[Start of section]

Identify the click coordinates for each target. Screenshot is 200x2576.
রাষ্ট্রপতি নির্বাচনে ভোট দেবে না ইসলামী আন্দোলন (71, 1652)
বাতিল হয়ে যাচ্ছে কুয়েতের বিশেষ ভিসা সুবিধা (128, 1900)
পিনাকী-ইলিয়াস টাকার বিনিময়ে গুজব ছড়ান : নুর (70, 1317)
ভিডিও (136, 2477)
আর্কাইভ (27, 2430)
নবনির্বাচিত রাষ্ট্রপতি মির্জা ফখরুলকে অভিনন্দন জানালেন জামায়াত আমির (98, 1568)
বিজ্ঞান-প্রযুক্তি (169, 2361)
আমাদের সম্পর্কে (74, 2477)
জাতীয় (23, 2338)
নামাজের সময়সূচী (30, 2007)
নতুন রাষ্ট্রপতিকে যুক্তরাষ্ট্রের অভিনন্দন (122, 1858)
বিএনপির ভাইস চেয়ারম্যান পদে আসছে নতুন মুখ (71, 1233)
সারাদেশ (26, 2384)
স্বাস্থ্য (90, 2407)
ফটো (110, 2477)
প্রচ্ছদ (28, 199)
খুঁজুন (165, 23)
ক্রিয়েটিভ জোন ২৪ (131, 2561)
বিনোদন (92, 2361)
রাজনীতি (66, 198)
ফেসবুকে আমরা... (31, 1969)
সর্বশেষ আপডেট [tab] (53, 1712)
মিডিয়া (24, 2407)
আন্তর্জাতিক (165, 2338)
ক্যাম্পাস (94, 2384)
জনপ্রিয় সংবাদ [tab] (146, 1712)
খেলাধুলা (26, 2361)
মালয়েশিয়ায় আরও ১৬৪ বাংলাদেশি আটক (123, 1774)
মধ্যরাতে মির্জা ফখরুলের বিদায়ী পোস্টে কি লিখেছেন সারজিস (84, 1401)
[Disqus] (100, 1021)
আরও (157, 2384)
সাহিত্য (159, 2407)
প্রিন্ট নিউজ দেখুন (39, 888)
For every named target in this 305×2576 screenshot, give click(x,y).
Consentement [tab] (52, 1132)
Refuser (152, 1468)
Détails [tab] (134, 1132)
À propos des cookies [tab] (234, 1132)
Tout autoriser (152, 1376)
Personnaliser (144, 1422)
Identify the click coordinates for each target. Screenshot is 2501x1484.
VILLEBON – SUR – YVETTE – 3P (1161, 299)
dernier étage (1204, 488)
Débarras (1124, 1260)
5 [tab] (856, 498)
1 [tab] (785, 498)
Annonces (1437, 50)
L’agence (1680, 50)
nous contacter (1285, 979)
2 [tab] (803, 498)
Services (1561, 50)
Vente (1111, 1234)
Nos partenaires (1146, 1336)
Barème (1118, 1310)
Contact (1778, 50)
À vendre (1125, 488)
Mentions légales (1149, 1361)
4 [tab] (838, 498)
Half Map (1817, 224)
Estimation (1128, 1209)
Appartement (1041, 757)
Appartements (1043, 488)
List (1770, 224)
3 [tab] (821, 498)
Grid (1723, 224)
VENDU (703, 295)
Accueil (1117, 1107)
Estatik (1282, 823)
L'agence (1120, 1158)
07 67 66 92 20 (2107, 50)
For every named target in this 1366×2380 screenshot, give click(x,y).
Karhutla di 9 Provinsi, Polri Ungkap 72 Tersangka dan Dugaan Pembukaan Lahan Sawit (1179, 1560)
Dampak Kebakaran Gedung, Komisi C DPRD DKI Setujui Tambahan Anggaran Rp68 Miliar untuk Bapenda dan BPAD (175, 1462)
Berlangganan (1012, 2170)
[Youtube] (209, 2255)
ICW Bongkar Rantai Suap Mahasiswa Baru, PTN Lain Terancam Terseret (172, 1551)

[End of section]

Without altering a single word, set down all the entries again.

Identify the click coordinates for each target. Screenshot is 200x2576.
রাষ্ট্রপতি নির্বাচনে ভোট দেবে না ইসলামী আন্দোলন (71, 1652)
বাতিল হয়ে যাচ্ছে কুয়েতের বিশেষ ভিসা সুবিধা (128, 1900)
পিনাকী-ইলিয়াস টাকার বিনিময়ে গুজব ছড়ান : নুর (70, 1317)
ভিডিও (136, 2477)
আর্কাইভ (27, 2430)
নবনির্বাচিত রাষ্ট্রপতি মির্জা ফখরুলকে অভিনন্দন জানালেন জামায়াত আমির (98, 1568)
বিজ্ঞান-প্রযুক্তি (169, 2361)
আমাদের সম্পর্কে (74, 2477)
জাতীয় (23, 2338)
নামাজের সময়সূচী (30, 2007)
নতুন রাষ্ট্রপতিকে যুক্তরাষ্ট্রের অভিনন্দন (122, 1858)
বিএনপির ভাইস চেয়ারম্যান পদে আসছে নতুন মুখ (71, 1233)
সারাদেশ (26, 2384)
স্বাস্থ্য (90, 2407)
ফটো (110, 2477)
প্রচ্ছদ (28, 199)
খুঁজুন (165, 23)
ক্রিয়েটিভ জোন ২৪ (131, 2561)
বিনোদন (92, 2361)
রাজনীতি (66, 198)
ফেসবুকে আমরা... (31, 1969)
সর্বশেষ আপডেট [tab] (53, 1712)
মিডিয়া (24, 2407)
আন্তর্জাতিক (165, 2338)
ক্যাম্পাস (94, 2384)
জনপ্রিয় সংবাদ [tab] (146, 1712)
খেলাধুলা (26, 2361)
মালয়েশিয়ায় আরও ১৬৪ বাংলাদেশি আটক (123, 1774)
মধ্যরাতে মির্জা ফখরুলের বিদায়ী পোস্টে কি লিখেছেন সারজিস (84, 1401)
[Disqus] (100, 1021)
আরও (157, 2384)
সাহিত্য (159, 2407)
প্রিন্ট নিউজ দেখুন (39, 888)
For every named target in this 305×2576 screenshot, give click(x,y).
Consentement [tab] (52, 1132)
Refuser (152, 1468)
Détails [tab] (134, 1132)
À propos des cookies [tab] (234, 1132)
Tout autoriser (152, 1376)
Personnaliser (144, 1422)
Identify the click coordinates for each target. Screenshot is 2501x1484.
VILLEBON – SUR – YVETTE – 3P (1161, 299)
dernier étage (1204, 488)
Débarras (1124, 1260)
5 [tab] (856, 498)
1 [tab] (785, 498)
Annonces (1437, 50)
L’agence (1680, 50)
nous contacter (1285, 979)
2 [tab] (803, 498)
Services (1561, 50)
Vente (1111, 1234)
Nos partenaires (1146, 1336)
Barème (1118, 1310)
Contact (1778, 50)
À vendre (1125, 488)
Mentions légales (1149, 1361)
4 [tab] (838, 498)
Half Map (1817, 224)
Estimation (1128, 1209)
Appartement (1041, 757)
Appartements (1043, 488)
List (1770, 224)
3 [tab] (821, 498)
Grid (1723, 224)
VENDU (703, 295)
Accueil (1117, 1107)
Estatik (1282, 823)
L'agence (1120, 1158)
07 67 66 92 20 (2107, 50)
For every named target in this 1366×2380 screenshot, give click(x,y).
Karhutla di 9 Provinsi, Polri Ungkap 72 Tersangka dan Dugaan Pembukaan Lahan Sawit (1179, 1560)
Dampak Kebakaran Gedung, Komisi C DPRD DKI Setujui Tambahan Anggaran Rp68 Miliar untuk Bapenda dan BPAD (175, 1462)
Berlangganan (1012, 2170)
[Youtube] (209, 2255)
ICW Bongkar Rantai Suap Mahasiswa Baru, PTN Lain Terancam Terseret (172, 1551)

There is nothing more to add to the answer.